***** Quoted passage

Oil independence to be won through grants to vehicle R&D – Dissappointing Swedish News.

Posted by steve on July 19, 2006

Once again Sweden, the first nation to proclaim its intention to become oil independent, acts disappointingly in a way far removed from what many believed were its true intentions. As reported in the Swedish daily newspapers on the 24th July, the Swedish State are to finance a research and development program to produce better environmentally suited vehicular technology. It is hoped Swedish vehicle industry suppliers as well as other companies will participate in the program to increase the competitiveness of Swedish vehicle industry. The total budget is 800 million kronor, 282 million (35 percent) coming from the State, the rest from the industry.

Says Thomas Ostros, the minister responsible for trade and economy, “the aim of this three-year initiative is to improve the environment, reduce oil dependency and increase competitiveness.”

They hope to produce technology that industry will apply to offer more energy efficient vehicles, new engines, increased use of renewable fuels and modern hybrids.

**********
***** Data segment

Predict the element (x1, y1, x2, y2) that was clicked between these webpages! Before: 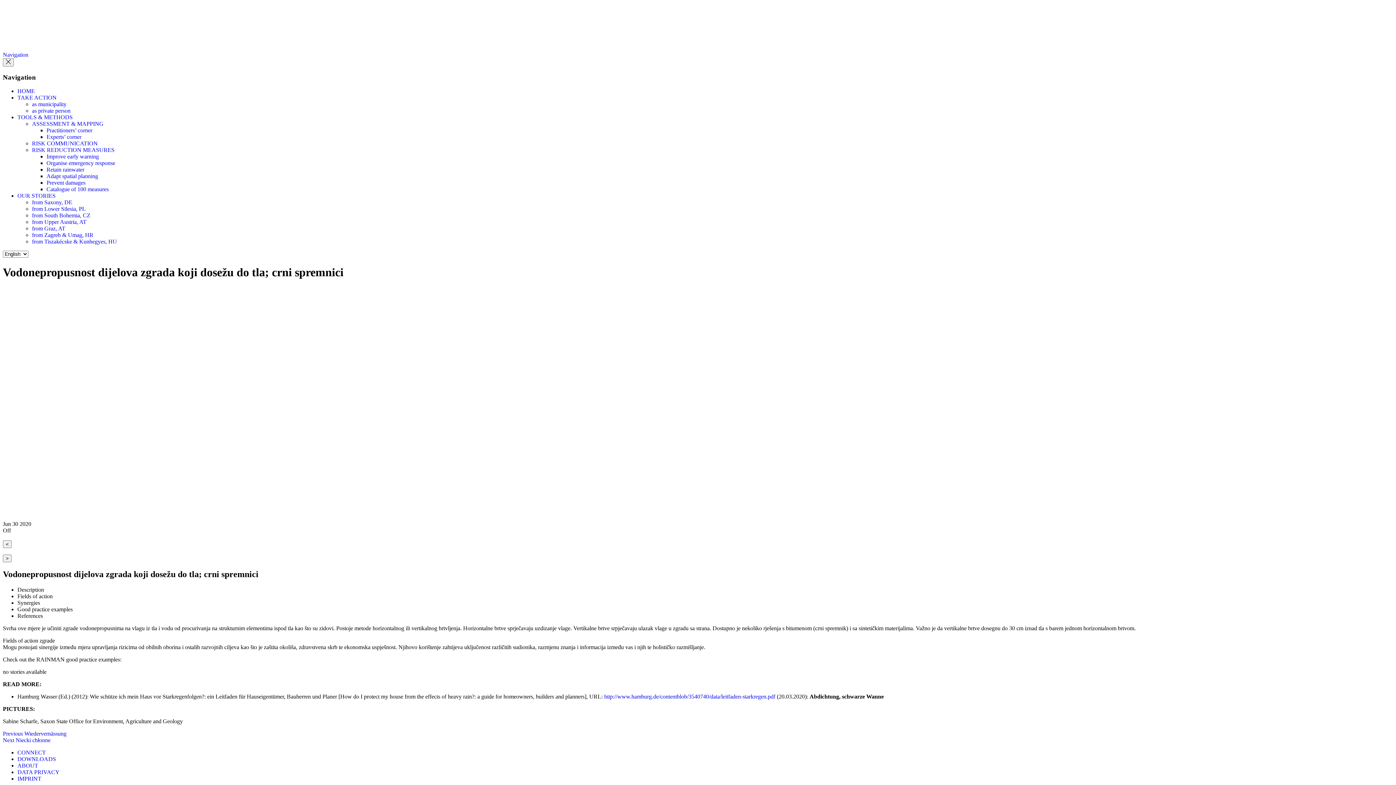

**********

To do:
(A) In the post on Sweden's vehicle research program, how much of the total budget comes from the State?
(B) Write the next few sentences of the post on Sweden's vehicle research grants, picking up after its last sentence.

The results:
(A) 282 million kronor, or 35 percent of the 800 million kronor total.

(B)
Hardly inspiring confidence in what could be achieved, Volvo boss Fredrik Arp pointed out that bringing a new engine to market costs 5 billion. Later he said Volvo Cars needed to produce more with fewer employees and announced a cut of 1,000 jobs this autumn.

Clearly, the Swedish State are stuck between a rock and a hard place without showing they have the slightest clue of how to get out. On the one hand, Sweden is the European country most dependent on the vehicle industry for jobs. On the other having declared the intention of oil independence by 2020, they are sitting with the Oil Commissions report in their laps that suggests biofuels are the answer.

What the State and the Oil Commission have not even begun to face up to is that:

  • Modern road transport is a burdensome invention. Over 40% of the space in cities is dedicated to it, prime agricultural land is sacrificed to it, and the costs of much of it are externalised to an extent it is hard to see when present damage can be rectified, let alone the damage from the predicted 14% increase in volume predicted for 2020. Most of the energy used to construct, maintain and run the system actually goes into the system itself. Precious little of the energy is actually used to move goods or people.

• In the instructions to its Department of Road Transport, the government use the term ”transport system” synonymous with the road network. The wider implications of this are that more environmental alternatives like water or rail are not in their brief, but left to other (less well financed?) departments further cementing the dependence on road (and fossil fuel) transport.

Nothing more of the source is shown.